Sy = 1 / tan(fovy/2) = cot(fovy/2)

rearranging:

tan(fovy/2) = 1 / Sy

taking arctan (the inverse of tan) of both sides we get:

fovy/2 = arctan(1/Sy)

so,

fovy = 2 x arctan(1/Sy)

Not sure if you still care - its been a while! - but maybe this will help someone else.

Answer 2

Update: see below.

Since you have the view and projection matrices, here's one way to do it, though it's probably not the shortest:

• transform the sphere's center into view space using the view matrix: call the result point C
• transform a point on the surface of the sphere, eg C+(r, 0, 0) in world coordinates where r is the sphere's world radius, into view space; call the result point S
• compute rv = distance from C to S (in view space)
• let point S1 in view coordinates be C + (rv, 0, 0) - ie another point on the surface of the sphere in view space, for which the line C -> S1 is perpendicular to the "look" vector
• project C and S1 into screen coords using the projection matrix as Cs and S1s
• compute screen radius = distance between Cs and S1s

But yeah, like Brandorf said, if you can preserve the camera variables, like FOVy, it would be a lot easier. :-)

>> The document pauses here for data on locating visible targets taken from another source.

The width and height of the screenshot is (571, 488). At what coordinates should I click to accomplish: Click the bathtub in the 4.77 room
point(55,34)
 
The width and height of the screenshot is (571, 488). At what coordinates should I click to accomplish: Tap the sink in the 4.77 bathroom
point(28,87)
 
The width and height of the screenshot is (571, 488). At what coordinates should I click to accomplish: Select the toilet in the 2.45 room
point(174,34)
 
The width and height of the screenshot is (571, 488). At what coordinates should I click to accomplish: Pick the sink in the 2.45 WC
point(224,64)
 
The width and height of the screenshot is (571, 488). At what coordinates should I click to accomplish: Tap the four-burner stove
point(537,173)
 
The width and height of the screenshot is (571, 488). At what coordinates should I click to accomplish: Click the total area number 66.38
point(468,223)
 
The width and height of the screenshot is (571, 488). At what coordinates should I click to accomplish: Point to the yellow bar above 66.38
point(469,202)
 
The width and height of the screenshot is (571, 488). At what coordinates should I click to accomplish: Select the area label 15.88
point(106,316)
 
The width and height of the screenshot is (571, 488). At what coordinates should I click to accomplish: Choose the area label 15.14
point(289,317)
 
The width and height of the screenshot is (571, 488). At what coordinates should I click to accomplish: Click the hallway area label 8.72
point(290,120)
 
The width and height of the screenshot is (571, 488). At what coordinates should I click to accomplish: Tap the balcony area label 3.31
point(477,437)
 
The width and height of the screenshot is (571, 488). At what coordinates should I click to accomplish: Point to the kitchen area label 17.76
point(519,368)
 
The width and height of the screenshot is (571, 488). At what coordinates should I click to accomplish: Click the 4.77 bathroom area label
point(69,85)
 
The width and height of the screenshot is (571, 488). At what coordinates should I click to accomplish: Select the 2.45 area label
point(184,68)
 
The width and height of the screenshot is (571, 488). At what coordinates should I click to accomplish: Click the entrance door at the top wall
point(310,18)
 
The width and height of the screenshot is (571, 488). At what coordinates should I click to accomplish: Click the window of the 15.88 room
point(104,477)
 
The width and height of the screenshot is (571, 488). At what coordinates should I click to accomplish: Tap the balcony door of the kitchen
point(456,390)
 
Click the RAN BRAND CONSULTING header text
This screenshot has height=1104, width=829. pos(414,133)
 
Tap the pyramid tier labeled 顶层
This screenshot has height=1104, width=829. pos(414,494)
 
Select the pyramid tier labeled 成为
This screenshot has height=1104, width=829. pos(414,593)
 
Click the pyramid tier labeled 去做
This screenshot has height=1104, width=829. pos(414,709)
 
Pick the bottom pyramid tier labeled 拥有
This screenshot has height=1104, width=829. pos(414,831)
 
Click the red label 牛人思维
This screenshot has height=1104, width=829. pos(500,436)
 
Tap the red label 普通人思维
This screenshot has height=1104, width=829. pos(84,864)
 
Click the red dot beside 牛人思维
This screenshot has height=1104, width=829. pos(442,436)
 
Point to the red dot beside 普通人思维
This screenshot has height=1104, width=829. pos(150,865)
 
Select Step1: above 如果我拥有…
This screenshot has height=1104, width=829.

Update: Here's a more efficient variant on the above: make an inverse of the projection matrix. Use it to transform the viewport edges back into view space. Then you won't have to project every box into screen coordinates.

Even better, do the same with the view matrix and transform the camera frustum back into world space. That would be more efficient for comparing many boxes against; but harder to figure out the math.

Answer 3

The answer posted at your link radiusClipSpace = radius * cot(fov / 2) / Z , where fov is the angle of the field of view, and Z is the z-distance to the sphere, definitely works. However, keep in mind that radiusClipSpace must be multiplied by the viewport's width to get a pixel measure. The value measured in radiusClipSpace will be a value between 0 and 1 if the object fits on the screen.

An alternative solution may be to use the solid angle of the sphere. The solid angle subtended by a sphere in a sky is basically the area it covers when projected to the unit sphere.

The formulae are given at this link but roughly what I'm doing is:

if( (!radius && !distance) || fabsf(radius) > fabsf(distance) )
  ; // NAN conditions. do something special.

theta=arcsin( radius/distance )
sphereSolidAngle = ( 1 - cosf( theta ) ) ; // not multiplying by 2PI since below ratio used only
frustumSolidAngle = ( 1 - cosf( fovy / 2 ) ) / M_PI ; // I cheated here. I assumed
// the solid angle of a frustum is (conical), then divided by PI
// to turn it into a square (area unit square=area unit circle/PI)

numPxCovered = 768.f*768.f * sphereSolidAngle / frustumSolidAngle ; // 768x768 screen
radiusEstimate = sqrtf( numPxCovered/M_PI ) ; // area=pi*r*r

This works out to roughly the same numbers as radius * cot(fov / 2) / Z . If you only want an estimate of the area covered by the sphere's projection in px, this may be an easy way to go.

I'm not sure if a better estimate of the solid angle of the frustum could be found easily. This method involves more comps than radius * cot(fov / 2) / Z .

Answer 4

The FOV is not directly stored in the projection matrix, but rather used when you call gluPerspective to build the resulting matrix.

The best approach would be to simply keep all of your camera variables in their own class, such as a frustum class, whose member variables are used when you call gluPerspective or similar.

It may be possible to get the FOVy back out of the matrix, but the math required eludes me.